The regulatory action – which expands the prohibition to 32 categories of solid waste from the 24 banned last year – will go into effect from December 31, according to official news agency Xinhua, citing four Chinese government agencies.
Newly banned product types include hardware, ships, auto parts, stainless steel waste and scrap, titanium and wood, Xinhua said.
The initial ban caused worldwide problems as recyclers were cut off from their main market for waste material.
Globally, since 1992, 72 percent of plastic waste has ended up in China and Hong Kong, according to a study in the journal Science Advances.
China bought up more than half of the scrap materials exported by the US last year — but that proportion has been falling with Beijing’s regulatory moves cutting down the types of waste Chinese companies could buy.

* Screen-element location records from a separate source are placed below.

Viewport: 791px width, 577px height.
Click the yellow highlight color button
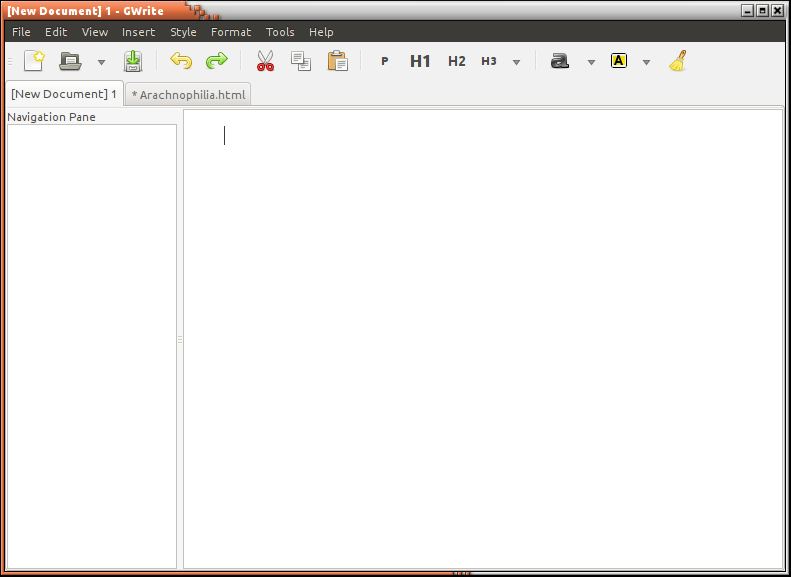619,61
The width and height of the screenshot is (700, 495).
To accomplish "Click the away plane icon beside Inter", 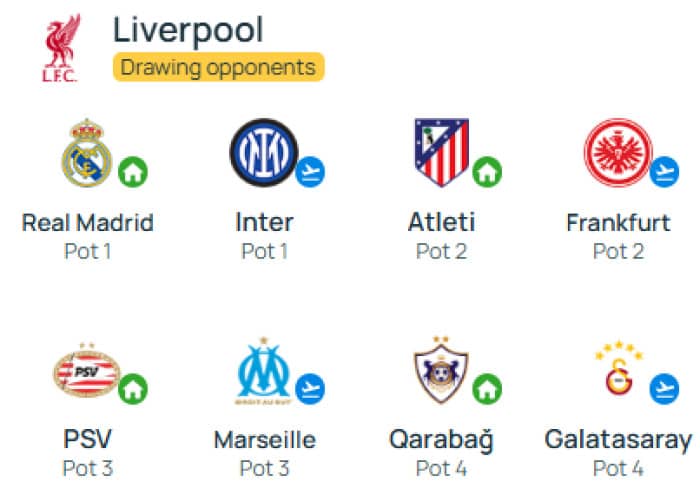I will [310, 172].

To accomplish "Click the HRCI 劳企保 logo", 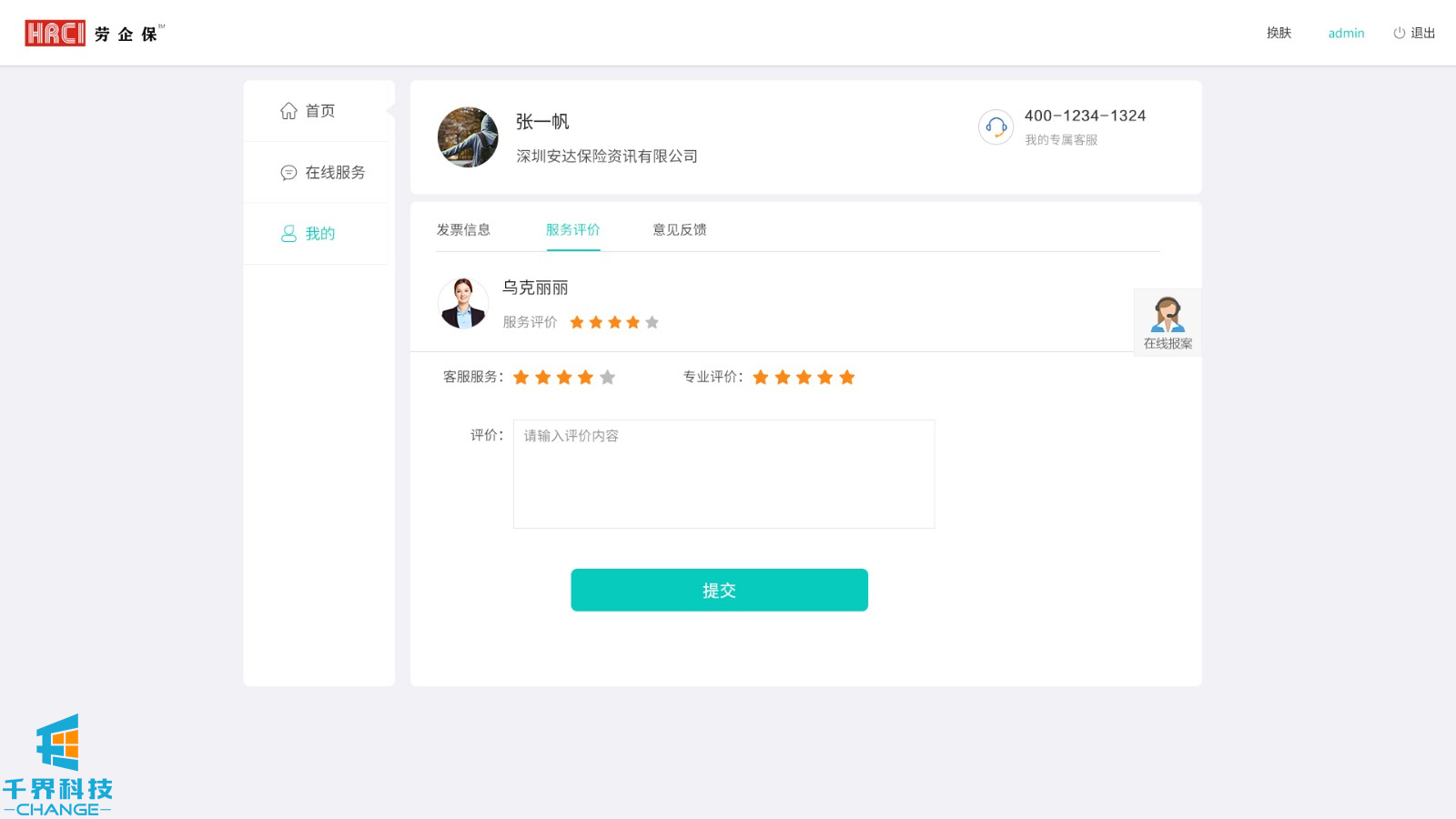I will (93, 34).
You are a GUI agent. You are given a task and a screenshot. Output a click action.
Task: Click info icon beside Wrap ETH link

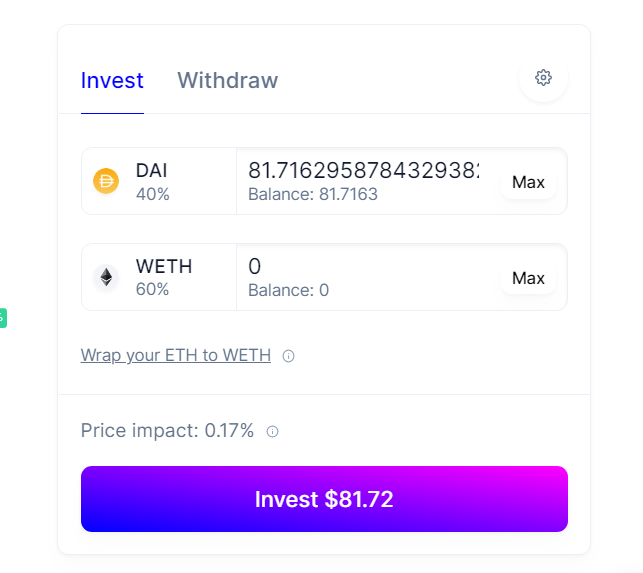[x=289, y=356]
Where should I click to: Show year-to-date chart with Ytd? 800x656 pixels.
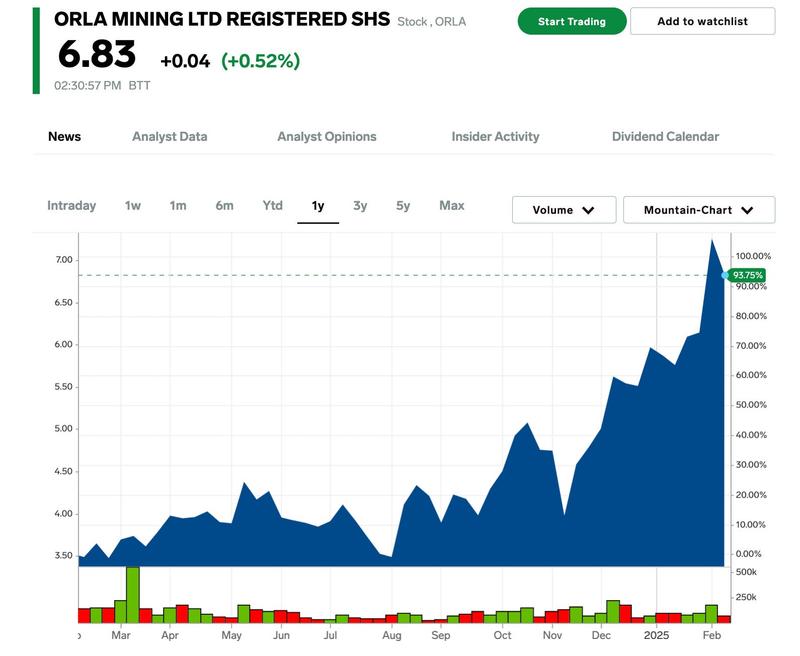(x=272, y=206)
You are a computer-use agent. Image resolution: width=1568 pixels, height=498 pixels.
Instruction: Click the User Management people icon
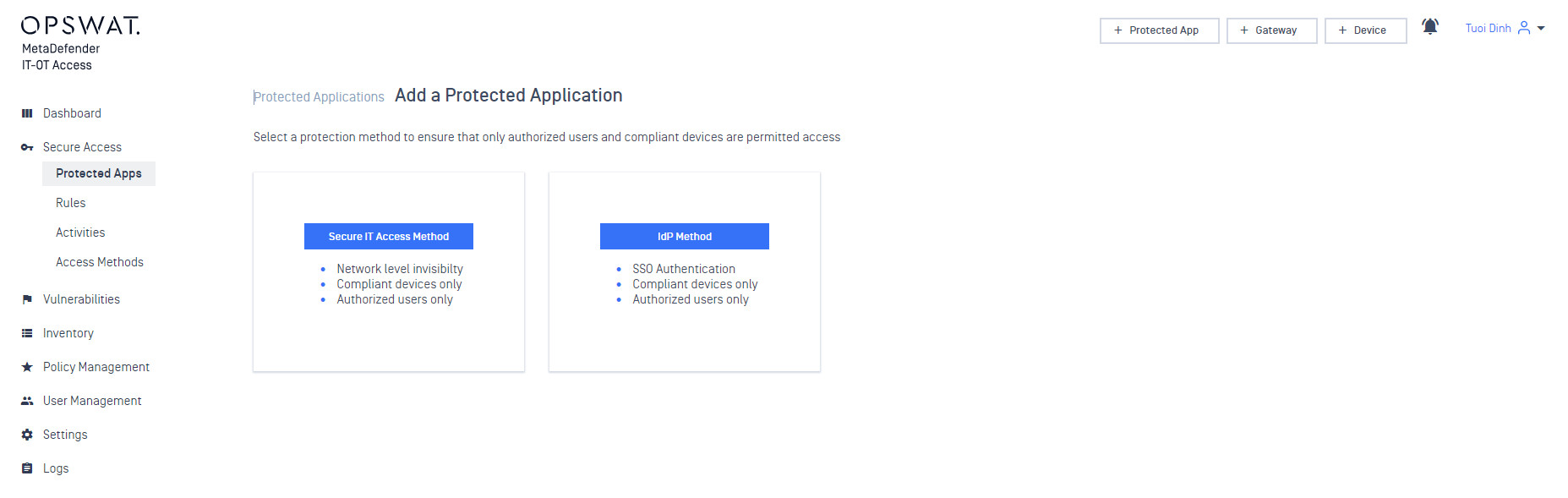(27, 401)
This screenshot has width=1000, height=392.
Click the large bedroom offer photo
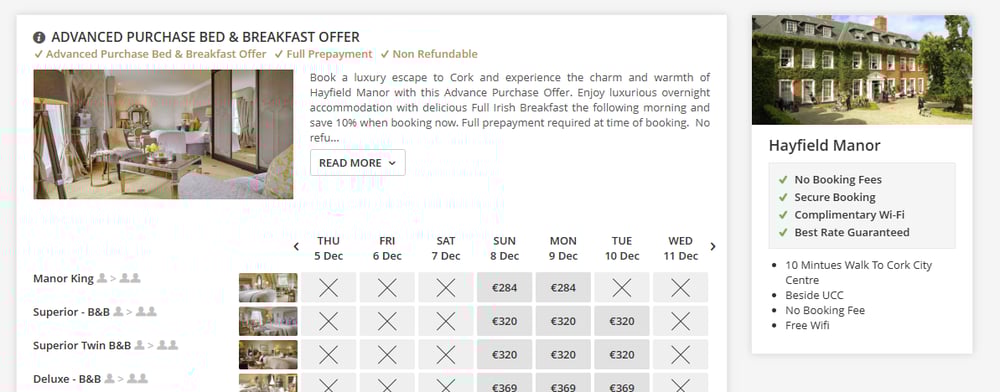(163, 134)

China says the policy changes are in line with a new push to protect the environment. They suggest Beijing no longer wants to be the world’s trash can, or even its recycle bin.
Equally damaging for recyclers have been more stringent policies on the quality of waste China will allow across its border.
For products such as cardboard and metal, China set a contamination level of 0.5 percent last year – an extremely low threshold that required US and other recyclers to change technology and sorting techniques to meet the new standards.
Global plastic exports to China were forecast to fall from 7.4 million tonnes in 2016 to 1.5 million tonnes in 2018, while paper exports might tumble nearly a quarter, according to one researcher.